Saved entries:
== Segment start ==
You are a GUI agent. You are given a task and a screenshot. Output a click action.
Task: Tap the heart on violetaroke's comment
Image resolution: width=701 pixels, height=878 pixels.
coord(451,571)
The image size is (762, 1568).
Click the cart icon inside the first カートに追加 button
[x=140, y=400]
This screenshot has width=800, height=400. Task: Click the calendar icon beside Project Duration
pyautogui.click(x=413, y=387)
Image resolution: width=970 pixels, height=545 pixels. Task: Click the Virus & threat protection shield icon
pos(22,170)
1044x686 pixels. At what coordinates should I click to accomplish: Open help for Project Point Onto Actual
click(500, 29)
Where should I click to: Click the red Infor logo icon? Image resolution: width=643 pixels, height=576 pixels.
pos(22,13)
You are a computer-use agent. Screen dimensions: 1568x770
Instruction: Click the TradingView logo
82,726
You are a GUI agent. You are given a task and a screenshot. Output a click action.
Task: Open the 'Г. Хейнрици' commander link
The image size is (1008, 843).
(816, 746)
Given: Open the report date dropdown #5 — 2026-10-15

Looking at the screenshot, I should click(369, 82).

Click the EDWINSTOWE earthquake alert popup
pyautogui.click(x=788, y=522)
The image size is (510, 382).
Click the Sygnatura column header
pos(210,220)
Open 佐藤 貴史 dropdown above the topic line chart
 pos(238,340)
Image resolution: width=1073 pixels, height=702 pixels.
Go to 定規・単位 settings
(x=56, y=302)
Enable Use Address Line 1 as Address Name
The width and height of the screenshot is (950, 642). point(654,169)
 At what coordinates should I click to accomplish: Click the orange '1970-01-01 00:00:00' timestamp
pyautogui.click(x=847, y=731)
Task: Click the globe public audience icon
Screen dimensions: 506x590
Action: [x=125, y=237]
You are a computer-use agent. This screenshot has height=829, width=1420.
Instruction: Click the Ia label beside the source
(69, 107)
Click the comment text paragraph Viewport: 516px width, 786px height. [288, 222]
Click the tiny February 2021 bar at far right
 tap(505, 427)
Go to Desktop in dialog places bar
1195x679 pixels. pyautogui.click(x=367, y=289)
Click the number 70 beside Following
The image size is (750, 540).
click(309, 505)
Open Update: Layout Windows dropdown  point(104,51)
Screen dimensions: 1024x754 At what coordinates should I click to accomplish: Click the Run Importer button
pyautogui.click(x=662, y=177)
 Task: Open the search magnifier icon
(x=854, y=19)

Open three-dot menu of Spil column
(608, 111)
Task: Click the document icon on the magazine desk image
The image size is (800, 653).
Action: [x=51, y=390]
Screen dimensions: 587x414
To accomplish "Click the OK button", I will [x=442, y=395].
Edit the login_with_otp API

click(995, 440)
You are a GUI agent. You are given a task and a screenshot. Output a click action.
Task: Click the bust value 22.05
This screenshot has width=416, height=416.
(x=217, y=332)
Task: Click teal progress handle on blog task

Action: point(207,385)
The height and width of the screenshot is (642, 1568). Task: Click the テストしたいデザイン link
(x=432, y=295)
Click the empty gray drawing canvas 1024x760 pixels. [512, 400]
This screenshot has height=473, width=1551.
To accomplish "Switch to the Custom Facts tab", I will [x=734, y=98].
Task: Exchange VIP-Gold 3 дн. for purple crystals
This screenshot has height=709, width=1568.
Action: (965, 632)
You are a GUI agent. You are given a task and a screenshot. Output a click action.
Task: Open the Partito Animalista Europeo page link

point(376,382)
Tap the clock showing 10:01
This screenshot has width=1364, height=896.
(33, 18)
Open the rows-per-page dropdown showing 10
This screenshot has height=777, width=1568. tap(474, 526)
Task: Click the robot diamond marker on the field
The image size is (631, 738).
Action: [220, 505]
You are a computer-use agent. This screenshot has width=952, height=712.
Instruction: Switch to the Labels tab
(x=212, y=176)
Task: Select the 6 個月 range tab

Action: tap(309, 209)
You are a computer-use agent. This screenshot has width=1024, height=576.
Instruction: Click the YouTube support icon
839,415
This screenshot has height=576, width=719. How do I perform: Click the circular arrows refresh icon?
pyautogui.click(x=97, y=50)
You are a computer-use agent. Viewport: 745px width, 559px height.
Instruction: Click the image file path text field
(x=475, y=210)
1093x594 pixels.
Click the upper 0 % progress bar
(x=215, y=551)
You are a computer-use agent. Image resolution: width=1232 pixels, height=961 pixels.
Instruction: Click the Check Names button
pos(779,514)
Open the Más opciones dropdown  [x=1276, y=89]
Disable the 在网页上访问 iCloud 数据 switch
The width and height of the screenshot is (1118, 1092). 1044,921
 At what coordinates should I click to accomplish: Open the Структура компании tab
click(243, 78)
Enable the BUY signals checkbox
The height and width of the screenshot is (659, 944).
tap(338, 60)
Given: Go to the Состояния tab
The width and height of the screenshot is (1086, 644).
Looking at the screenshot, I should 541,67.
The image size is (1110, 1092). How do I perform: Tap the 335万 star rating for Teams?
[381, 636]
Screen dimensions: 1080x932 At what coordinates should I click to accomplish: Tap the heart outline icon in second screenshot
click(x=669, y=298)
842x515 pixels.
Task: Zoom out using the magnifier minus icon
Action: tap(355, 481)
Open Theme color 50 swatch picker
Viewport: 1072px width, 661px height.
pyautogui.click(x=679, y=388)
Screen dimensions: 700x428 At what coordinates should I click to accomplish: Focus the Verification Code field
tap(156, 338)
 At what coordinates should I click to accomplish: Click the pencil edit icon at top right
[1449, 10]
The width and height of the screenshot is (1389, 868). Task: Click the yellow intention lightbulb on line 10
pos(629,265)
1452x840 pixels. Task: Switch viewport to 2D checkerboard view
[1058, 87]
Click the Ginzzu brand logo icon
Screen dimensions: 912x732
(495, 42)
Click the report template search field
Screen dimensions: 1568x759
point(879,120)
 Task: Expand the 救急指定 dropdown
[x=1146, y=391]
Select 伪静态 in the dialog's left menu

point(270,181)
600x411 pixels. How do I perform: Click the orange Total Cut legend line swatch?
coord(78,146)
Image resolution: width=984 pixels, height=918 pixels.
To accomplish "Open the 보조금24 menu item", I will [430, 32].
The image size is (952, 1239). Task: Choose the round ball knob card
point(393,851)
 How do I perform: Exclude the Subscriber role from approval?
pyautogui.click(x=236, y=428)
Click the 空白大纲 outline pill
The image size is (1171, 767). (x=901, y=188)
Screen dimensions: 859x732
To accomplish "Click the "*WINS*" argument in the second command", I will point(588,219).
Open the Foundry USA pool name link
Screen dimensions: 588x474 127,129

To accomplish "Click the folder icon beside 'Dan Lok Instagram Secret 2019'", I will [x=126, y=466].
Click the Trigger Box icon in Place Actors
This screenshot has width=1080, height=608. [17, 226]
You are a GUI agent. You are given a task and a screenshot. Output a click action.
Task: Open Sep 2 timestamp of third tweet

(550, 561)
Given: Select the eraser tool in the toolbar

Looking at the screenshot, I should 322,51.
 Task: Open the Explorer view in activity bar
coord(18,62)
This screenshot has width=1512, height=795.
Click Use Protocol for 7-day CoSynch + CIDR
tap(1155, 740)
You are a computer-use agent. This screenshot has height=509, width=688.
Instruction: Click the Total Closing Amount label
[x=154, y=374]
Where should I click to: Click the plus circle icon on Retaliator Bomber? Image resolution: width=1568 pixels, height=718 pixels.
== Segment end ==
## Task instructions
For the string "computer", return every line of the data where it appears.

## Written answer
You are a computer-use agent. Screen dimensions: 1568x770
You are a computer-use agent. This screenshot has height=829, width=1420.
You are a computer-use agent. This screenshot has width=952, height=712.
You are a computer-use agent. This screenshot has width=1024, height=576.
You are a computer-use agent. Viewport: 745px width, 559px height.
You are a computer-use agent. Image resolution: width=1232 pixels, height=961 pixels.
You are a computer-use agent. This screenshot has height=509, width=688.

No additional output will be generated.